◆ Given data:
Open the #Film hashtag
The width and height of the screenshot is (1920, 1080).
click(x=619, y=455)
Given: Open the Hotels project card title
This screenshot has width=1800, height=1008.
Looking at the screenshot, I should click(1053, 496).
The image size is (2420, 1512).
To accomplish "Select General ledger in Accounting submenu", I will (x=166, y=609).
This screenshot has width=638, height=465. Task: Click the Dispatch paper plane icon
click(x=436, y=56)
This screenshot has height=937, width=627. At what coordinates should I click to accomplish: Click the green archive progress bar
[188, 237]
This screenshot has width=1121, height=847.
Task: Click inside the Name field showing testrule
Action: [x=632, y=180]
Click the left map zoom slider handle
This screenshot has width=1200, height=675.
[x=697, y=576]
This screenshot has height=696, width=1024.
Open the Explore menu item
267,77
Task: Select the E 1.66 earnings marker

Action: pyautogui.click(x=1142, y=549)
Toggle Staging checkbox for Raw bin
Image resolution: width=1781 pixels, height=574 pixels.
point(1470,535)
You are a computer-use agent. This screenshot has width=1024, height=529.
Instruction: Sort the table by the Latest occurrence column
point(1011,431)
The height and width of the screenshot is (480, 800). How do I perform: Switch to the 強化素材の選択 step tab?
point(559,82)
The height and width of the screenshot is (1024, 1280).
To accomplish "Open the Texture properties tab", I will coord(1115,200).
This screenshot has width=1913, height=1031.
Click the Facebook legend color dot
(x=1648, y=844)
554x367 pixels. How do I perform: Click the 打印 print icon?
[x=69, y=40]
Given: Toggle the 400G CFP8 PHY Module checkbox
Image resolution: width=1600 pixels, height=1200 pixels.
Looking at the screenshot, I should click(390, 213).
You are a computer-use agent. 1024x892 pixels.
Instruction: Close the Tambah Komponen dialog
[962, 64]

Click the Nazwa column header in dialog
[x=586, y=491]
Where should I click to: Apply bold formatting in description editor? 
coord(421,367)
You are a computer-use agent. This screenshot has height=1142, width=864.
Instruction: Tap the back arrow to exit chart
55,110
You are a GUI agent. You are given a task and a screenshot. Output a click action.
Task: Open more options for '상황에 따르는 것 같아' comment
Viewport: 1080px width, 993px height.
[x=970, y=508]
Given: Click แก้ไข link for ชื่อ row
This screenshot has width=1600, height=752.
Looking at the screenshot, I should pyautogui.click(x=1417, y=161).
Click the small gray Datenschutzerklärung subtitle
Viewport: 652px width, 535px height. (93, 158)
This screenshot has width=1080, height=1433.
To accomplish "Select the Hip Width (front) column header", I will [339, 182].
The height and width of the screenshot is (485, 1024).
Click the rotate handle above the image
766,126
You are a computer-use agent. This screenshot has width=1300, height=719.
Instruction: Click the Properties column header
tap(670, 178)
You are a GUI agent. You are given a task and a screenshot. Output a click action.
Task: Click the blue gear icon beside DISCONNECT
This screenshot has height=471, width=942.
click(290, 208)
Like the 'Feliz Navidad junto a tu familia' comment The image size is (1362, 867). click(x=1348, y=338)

◆ What you will do:
Read the listing line by line, and copy each line in which the word "Toggle" is found.

◆ Solution to this problem:
Toggle Staging checkbox for Raw bin
Given: Toggle the 400G CFP8 PHY Module checkbox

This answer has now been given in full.